Murphy: So, now at 1:24 a.m., two men dressed as police officers show up at the door. They say they're there to investigate a disturbance. Rick Abath says he buzzed the door and let them in.

They say, "I think I might have a warrant for your arrest. Step away from the desk." Now he's removed himself from the only place where he can get help from the outside. There's a button that will alert Boston Police that there's a problem at the museum. And now the thieves spend 81 minutes in the museum, helping themselves."

Fisher "Ten minutes in a robbery seems like an eternity. That's what has always stood out for me, the fact they were comfortable enough to be in there for 81 minutes. That's an incredibly long time to spend when you have people tied up in a basement and you don't know if police are coming.

Murphy: And another peculiar thing is in the Dutch Room, there was a secret panel. There's actually door that leads downstairs, and it was slightly ajar when the investigators arrived that morning. Which also raised the question, who would know there was a door there?

Fisher: There were security cameras, but the thieves knew where the VHS system was, so they took tape from that evening. We know that at least one of the proximity detectors went off. I think the Rembrandt.

If an alarm like that goes off, typically they get out of there, in case that alerted somebody. But these thieves didn't.

I don't see how this was pulled off without inside information. Fisher: My understanding is at the guard desk, there was an old printer there that prints out the motion detector alarms. Somebody took that. They took the printout, the paper. But it was 1990, so what they probably didn't realize 1990 that there was a hard drive somewhere that had the data.

Murphy: The most peculiar thing about what happened during those 81 minutes is that most of the stolen artwork was taken from the Dutch Room. There were also some items taken from the Short Gallery. The Chez Tortoni is the only piece that was stolen on the first floor, from the Blue Room. And the only person that the hard drive can show whose steps went into that room were those of Richard Abath, when he was doing his rounds in the museum.

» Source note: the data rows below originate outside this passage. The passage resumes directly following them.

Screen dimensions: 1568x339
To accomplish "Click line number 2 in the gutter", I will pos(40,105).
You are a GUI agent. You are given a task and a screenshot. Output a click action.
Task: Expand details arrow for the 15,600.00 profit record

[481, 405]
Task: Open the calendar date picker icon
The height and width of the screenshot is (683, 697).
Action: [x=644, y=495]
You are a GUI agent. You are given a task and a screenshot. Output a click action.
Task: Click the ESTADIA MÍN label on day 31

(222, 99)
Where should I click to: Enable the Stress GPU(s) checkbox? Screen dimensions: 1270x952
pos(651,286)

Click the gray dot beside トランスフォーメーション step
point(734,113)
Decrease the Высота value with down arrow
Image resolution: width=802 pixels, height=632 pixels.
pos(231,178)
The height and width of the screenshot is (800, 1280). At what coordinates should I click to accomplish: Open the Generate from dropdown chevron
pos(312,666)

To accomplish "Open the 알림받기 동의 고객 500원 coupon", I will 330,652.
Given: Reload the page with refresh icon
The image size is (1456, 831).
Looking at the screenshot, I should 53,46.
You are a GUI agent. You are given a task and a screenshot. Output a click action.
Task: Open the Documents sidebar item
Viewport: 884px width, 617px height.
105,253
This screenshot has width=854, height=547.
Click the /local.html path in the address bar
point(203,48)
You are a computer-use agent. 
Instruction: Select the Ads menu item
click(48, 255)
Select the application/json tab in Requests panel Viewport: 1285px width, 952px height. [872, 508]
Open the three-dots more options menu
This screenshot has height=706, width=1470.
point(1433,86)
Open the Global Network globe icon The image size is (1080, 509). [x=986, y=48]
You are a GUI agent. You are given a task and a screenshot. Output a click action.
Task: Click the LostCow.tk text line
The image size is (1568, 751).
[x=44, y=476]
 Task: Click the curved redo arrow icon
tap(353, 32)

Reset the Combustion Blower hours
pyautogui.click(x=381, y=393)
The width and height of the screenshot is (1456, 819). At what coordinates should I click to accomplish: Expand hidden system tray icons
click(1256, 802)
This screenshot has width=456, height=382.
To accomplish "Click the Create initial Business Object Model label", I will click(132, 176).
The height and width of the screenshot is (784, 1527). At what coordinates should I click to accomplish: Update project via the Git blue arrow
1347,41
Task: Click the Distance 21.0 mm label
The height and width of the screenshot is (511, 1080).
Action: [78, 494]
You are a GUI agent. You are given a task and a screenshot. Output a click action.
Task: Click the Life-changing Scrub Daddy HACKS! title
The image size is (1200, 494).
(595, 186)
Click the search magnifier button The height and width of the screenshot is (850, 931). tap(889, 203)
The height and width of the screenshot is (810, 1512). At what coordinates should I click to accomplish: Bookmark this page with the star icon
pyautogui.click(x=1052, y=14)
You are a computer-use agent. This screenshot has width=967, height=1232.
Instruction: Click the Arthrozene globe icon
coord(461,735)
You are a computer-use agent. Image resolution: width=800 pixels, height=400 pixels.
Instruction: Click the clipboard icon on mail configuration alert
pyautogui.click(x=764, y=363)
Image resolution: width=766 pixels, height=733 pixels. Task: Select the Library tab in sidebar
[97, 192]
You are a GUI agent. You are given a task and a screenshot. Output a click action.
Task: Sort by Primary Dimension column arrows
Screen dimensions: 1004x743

Fisher: Best we can tell in the data, they never entered that room. So, that means somebody either took it off the wall before or after the police got there.

Fisher: I think it happened before the robbery.

Brekke: Number one, you've gotta look at the inner circle.

Murphy: Looking at it through today's lens, you know, the question is, "Whoa, why wasn't there immediately a lot of focus on Richard Abath,

Abath: Once I sat down with the FBI, I, I knew. I was like, "Well, I'm the guy who opened up the door. They're obviously gonna be looking at me."